Si singlèrent ce premier jour à l’ordonnance de Dieu, du vent et des mariniers, et eurent assez bon exploit pour aller devers Gascogne, où le roi tendoit à aller. Au tiers jour qu’ils se furent mis sur mer, le vent leur fut contraire et les rebouta sur les marches de Cornouaille ; si geurent là à l’ancre six jours. En ce termine eut le roi autre conseil, par l’ennort et information de messire Godefroy de Harecourt, qui lui conseilla pour le mieux, et faire plus grand exploit, qu’il prit terre en Normandie. Et dit bien adonc au roi le dit messire Godefroy : « Sire, le pays de Normandie est l’un des plus gras du monde ; et vous promets, sur l’abandon de ma tête, que si vous arrivez là, vous y prendrez terre à votre volonté : ni jà nul ne vous viendra au devant qui rien vous dure ; car ce sont gens en Normandie qui oncques ne furent armés, et toute la fleur de la chevalerie qui y peut être git maintenant devant Aiguillon avec le duc ; et trouverez en Normandie grosses villes et bastides[8] qui point ne sont fermées, où vos gens auront si grand profit qu’ils en vaudront mieux vingt ans après ; et vous pourra votre navie suivir jusques bien près de Caen en Normandie. Si vous prie que je sois cru et ouï de ce voyage. Et pour certain vous et nous tous en vaudrons mieux ; car nous y trouverons or, argent, vivres et tous autres biens à grand’plenté. »

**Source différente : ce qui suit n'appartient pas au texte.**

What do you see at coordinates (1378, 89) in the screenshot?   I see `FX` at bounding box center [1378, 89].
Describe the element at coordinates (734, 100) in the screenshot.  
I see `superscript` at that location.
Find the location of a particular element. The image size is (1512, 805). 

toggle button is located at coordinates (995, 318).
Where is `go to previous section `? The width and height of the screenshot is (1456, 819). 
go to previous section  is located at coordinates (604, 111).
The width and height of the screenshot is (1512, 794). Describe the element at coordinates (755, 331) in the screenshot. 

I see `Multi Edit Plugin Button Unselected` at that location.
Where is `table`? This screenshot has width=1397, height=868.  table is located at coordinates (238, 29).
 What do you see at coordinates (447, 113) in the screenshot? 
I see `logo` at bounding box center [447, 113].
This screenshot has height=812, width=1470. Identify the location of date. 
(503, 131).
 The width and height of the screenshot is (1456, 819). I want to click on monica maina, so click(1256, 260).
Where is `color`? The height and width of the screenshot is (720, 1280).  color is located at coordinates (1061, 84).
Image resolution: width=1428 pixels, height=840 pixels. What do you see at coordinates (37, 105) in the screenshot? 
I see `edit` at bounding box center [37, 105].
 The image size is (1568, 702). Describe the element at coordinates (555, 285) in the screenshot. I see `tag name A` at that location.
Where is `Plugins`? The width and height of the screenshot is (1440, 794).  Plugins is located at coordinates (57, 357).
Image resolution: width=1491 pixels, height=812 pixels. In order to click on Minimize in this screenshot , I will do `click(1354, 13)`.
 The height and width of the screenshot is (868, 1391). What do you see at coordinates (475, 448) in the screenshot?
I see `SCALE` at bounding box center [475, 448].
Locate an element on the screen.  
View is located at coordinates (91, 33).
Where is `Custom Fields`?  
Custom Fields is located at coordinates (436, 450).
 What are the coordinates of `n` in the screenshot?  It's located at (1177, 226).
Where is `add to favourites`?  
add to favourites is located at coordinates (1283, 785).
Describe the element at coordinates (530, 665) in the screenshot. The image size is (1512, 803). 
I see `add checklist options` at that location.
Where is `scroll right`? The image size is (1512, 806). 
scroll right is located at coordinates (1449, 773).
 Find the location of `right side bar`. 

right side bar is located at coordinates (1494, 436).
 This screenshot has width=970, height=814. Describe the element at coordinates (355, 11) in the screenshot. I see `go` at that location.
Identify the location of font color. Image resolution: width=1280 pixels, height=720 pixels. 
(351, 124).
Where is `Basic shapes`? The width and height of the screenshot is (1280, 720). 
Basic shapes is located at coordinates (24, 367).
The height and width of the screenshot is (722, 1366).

  1. Godefroy de Harcourt était en Angleterre depuis long-temps : il avait fait hommage à Édouard en qualité de roi de France avant le 13 juin de l’année 1345.
  2. Chertsey, près de la Tamise, et à vingt milles de Londres.
  3. Les prélats et les seigneurs qui viennent d’étre nommés formaient vraisemblablement le conseil du prince Lionnel, que son père avait établi gardien de tout le royaume pendant son absence, par ses lettres datées du 25 juin.
  4. Édouard s’embarqua le 2 juillet.
  5. On porte le nombre des Irlandais à 6,000 et celui des Gallois ou Welshmen à 12,000 qui, réunis aux 4,000 hommes d’armes et aux 10,000 archers, ne feraient en tout qu’une force de 32,000 hommes ; mais il est probable que Froissart porte ces forces au-dessous de ce qu’elles étaient, puisque Knyghton rapporte qu’il fallut 1,100 grands bâtimens pour transporter l’armée d’Édouard, sans compter les 600 petits bâtimens, destinés à porter sans doute les approvisionnemens.
  6. Il était né le 15 juin 1330 ; il avait donc alors seize ans révolus.
  7. Barnès, dans Sa vie d’Édouard III, donne une liste de ces noms, et assure qu’à partir de lord Ughtred les vingt-deux derniers sont tirés d’un ancien manuscrit de la bibliothèque de Cambridge intitulé Acta Edwardi filii Edwardi tertii. Voici ces noms qui serviront à rectifier l’orthographe de ceux donnés par Froissart.

    Comtes : Humphry Bohun, comte d’Hereford et d’Essex ; William Bohun son frère, comte de Northampton ; Thomas Beauchamp, comte de Warwick ; Richard Fitz Alan, comte d’Arundel ; John Vere, comte d’Oxford, William Clinton ; comte de Huntingdon ; Robert Hufford comte de Suffolk.

    Barons : le jeune lord Roger Mortimer, lord Gérard Lisle et son parent lord John Lisle, lord Reginald Cobham, les lords John et Roger Beauchamp, lord John Mowbray, lord William Roos de Hamlake, lord Thomas Lucy de Cockermouth, lord William Felton, lord Thomas Bradestan, lord Ralph Basset de Sapcoat, John lord Willoughby d’Eresby, lord Pierre Manly, cinquième du nom, lord Ughtred, John lord Fitz Walter, William lord Kerdeston, lord Roger Say, lord Amaury de Saint-Amand, lord Robert Bourchier, lord John le Strange, lord Édouard Montagu, lord Richard Talbot, lord John Mobun de Dunster, William lord Boteler de Evemme, Robert lord Ferrers, John lord Seymour, John lord Grey, William lord Botreaux, lord Hugh Spenser, lord John Striveling, Michel lord Poynings, Robert lord Moiley, Thomas lord Ashley, John Sutton, lord Nicolas Cantilupe.

    Chevaliers : sir John Chandos, lord Pierre Audley, lord James Audley, lord Barthélemy Burgherst le jeune, lord Thomas Rolland, lord Fulk Fitz Warren, sir Richard Pembridge.

  8. Ce mot, qui exprime communément une place fortifiée, parait devoir signifier ici des fermes ou des métairies ; il a encore cette signification dans quelques-unes de nos provinces méridionales.